Skip to main content

Historical Hospitals

Health, Environment and Architecture

Discourses from the Past, Challenges for the Present, Perspectives for the Future

Guest lecture series for the academic year of 2023/24

This lecture series has now concluded. You can access a number of recordings from these events on our past events page available here


Everybody’s life and health are affected by environmental factors. Housing conditions, workplace, architecture, design and landscape constitute important individual and interdependent elements in that regard. To this we must add environmental factors such as global warming, extreme weather events and pollution, which have reper­cussions for the ways in which we think about architecture and housing.

This guest lecture series will approach the relationship between health, environment and architecture from various different angles:

  1. An emphasis on historical, philosophical and aesthetic perspectives will lead to an informed understanding of exemplary discourses that have taken place in the past and inspired current debates on the topic. The basis will be the detailed analysis of the rich tradition of architectural writing, starting from Graeco-Roman antiquity (with an emphasis on Vitruvius’ De architectura and Frontinus’ De aquaeductu urbis Romae), but also covering later periods such as the Renaissance (e.g. Leon Battista Alberti’s De re aedifica­toria). Equally important is the corpus of medical texts, as represented by the Corpus Hippocrati­cum and later treatises, which devote a great deal of attention to the impact of the environment and housing on the health and wellbeing of patients. Aesthetic and creative aspects, explored by disciplines such as art and design, also play a vital role in shaping quality of life. Furthermore, philosophical discourse from different traditions sheds light on concepts of space, in particular the often fluid boundaries between the public and private, and their relationship with architectural, environmental and health-related issues.


  1. A focus on socio-political and medical perspec­tives will incorporate disciplines such as modern sociology, public health, political science and medicine to complement the perspectives outlined above and approach the nexus between health, environment and architecture – at local, national and international levels. In a globalised world, decisions taken at different scales have repercussions for larger groups of people and for wider geographical areas. Recent phenomena such as pandemics, the scarcity of material resources and energy crises have had an influence on how ideas on architecture, housing and landscaping are now conceptualised.

## Work request:
Write the next part of the lecture series description on health, environment and architecture, starting after its last sentence. You can leave the rows unread; none of the work draws on them.

## Source data:
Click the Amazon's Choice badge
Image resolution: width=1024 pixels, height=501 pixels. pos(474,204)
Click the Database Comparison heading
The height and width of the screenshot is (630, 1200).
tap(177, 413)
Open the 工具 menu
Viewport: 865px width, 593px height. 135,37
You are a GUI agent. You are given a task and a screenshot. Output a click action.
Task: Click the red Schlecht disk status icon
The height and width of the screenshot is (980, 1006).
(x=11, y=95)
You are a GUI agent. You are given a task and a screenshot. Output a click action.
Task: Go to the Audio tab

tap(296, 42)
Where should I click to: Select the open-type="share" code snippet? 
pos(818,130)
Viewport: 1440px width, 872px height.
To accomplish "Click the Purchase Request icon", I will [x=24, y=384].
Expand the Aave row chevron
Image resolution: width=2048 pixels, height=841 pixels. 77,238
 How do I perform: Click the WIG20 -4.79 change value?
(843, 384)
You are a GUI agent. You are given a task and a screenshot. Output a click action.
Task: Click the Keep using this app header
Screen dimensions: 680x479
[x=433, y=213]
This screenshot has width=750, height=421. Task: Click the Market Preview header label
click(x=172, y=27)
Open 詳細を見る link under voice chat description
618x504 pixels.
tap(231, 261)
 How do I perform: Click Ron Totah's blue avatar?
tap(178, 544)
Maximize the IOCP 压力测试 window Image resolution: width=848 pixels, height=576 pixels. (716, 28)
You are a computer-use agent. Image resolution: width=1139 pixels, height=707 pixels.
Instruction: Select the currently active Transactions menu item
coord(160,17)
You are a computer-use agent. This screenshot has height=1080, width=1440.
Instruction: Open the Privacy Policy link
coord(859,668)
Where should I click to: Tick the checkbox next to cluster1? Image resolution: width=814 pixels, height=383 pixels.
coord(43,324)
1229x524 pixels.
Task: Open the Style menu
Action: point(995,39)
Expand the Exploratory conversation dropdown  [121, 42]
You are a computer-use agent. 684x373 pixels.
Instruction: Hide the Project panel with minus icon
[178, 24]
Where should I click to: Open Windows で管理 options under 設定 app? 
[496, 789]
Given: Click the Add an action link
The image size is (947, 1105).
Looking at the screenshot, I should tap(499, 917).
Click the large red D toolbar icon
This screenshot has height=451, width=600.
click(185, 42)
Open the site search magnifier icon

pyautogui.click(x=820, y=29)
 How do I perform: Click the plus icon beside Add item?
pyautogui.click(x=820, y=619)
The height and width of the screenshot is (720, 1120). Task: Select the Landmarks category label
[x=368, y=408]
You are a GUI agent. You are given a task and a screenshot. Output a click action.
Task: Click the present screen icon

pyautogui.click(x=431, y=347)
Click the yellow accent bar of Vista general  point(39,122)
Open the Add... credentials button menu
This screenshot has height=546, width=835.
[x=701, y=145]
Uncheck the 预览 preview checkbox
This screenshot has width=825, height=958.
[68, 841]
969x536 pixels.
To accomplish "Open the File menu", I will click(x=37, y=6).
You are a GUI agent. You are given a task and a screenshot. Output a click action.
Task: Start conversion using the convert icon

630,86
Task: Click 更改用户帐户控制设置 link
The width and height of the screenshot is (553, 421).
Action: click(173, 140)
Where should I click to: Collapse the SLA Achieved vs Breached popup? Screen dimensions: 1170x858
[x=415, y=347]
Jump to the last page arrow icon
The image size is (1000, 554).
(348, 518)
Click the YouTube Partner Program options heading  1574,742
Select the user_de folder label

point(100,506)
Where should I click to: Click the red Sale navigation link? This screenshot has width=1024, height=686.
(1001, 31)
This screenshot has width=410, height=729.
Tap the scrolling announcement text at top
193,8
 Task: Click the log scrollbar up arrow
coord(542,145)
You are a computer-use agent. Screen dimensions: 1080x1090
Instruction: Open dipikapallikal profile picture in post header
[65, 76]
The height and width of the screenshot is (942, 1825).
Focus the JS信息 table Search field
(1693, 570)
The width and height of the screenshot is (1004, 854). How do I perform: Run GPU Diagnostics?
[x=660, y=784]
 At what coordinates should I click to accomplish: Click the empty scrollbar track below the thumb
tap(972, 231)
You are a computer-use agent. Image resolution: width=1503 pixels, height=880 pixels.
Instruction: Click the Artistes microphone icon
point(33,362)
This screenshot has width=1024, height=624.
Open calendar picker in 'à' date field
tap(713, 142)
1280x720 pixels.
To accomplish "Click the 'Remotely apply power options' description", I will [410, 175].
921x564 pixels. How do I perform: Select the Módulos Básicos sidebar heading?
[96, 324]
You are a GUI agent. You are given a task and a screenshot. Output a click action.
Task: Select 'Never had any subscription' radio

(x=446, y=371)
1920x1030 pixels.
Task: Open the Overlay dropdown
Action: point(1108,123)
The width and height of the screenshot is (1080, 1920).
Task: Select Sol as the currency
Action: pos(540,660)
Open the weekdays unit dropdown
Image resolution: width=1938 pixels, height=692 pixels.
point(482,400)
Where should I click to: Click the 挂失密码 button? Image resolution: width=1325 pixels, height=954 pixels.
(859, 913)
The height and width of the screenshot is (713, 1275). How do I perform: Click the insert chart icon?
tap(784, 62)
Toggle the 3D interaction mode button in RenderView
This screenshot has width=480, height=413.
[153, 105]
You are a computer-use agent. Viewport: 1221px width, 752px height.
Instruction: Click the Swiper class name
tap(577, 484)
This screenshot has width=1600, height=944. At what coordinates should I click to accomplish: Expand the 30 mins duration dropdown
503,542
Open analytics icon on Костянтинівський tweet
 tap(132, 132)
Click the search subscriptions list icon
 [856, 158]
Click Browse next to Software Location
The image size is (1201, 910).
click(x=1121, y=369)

## Task response:
  1. The project will also embed and iterate its more theoretical approaches within practical and technical perspectives, in particular when it comes to aspects of participation in society; this includes how architecture facilitates social interactions between individuals and groups. We are interested in developing the co-production of knowledge about how local planners, policymakers, politicians, entrepreneurs and other decision-makers come together in governance systems to take responsi­bility for the integration of theoretical, scientifically underpinned considerations into practice and how they do this on different levels. One area that is of particular relevance in this regard is the aspect of disability and accessibility.


The combination of these approaches provides a ground-breaking and innovative venture. The Wolfson Research Institute for Health and Wellbeing (WRIHW) at Durham ( will provide a framework for the interdisciplinary dialogue that is envisaged.

An Abstract Booklet for all events is available to download and read here.  All in person events will be in the Ustinov Room, Van Mildert College. A map and location details are available here.

Main organisers:

  • Thorsten Fögen, WRIHW Honorary Fellow 
  • Jonathan Wistow, WRIHW Co-Director (Department of Sociology)



Michaelmas Term 2023:

Wednesday 11 October 2023 (12–13 h)

“Building out the rat: Urban improvement and ecologies of the Bombay plague epidemic, 1896–1920”

Dr. Emily Webster (Durham University, UK)


Wednesday 25 October 2023 (12–13 h)

“Architecture for mental healthcare: Twentieth-century transitions”

Dr. Christina Malathouni (University of Liverpool, UK)


Wednesday 8 November 2023 (12–13 h, online)

“Buildings as an inner balm? Aesthetics and resilience”

Professor Christian Illies (University of Bamberg, Germany)


Wednesday 22 November 2023 (12–13 h, online)

“Sanitation for all? Cities and the right to citylife”

Professor Colin McFarlane (Durham University, UK)


Epiphany Term 2024:

Wednesday 17 January 2024 (12–13 h, online)

“The Healing Seven: How architecture impacts health”

Professor Gemma Koppen (Coburg University of Applied Sciences and Arts, Germany)


Wednesday 31 January 2024 (12–13 h, online)

“More than ‘just nature’: Investigating the built environment as a place for psychological restoration”

Dr. Eleanor Ratcliffe (University of Surrey, UK)


Wednesday 14 February 2024 (12–13 h, online)

“Architect of Information: Race and the environmental health models of Dr James Africanus Beale Horton in British Africa during the Nineteenth Century”

Professor Matthew Eddy (Durham University, UK)


Wednesday 28 February 2024 (12–13 h, online)

The results freed us from some of our Western assumptions about how a hospital ought to be:

Aga Khan University Hospital in Karachi and hospital architecture in the mid-twentieth century”

Dr. Sara Honarmand Ebrahimi (University of Frankfurt, Germany)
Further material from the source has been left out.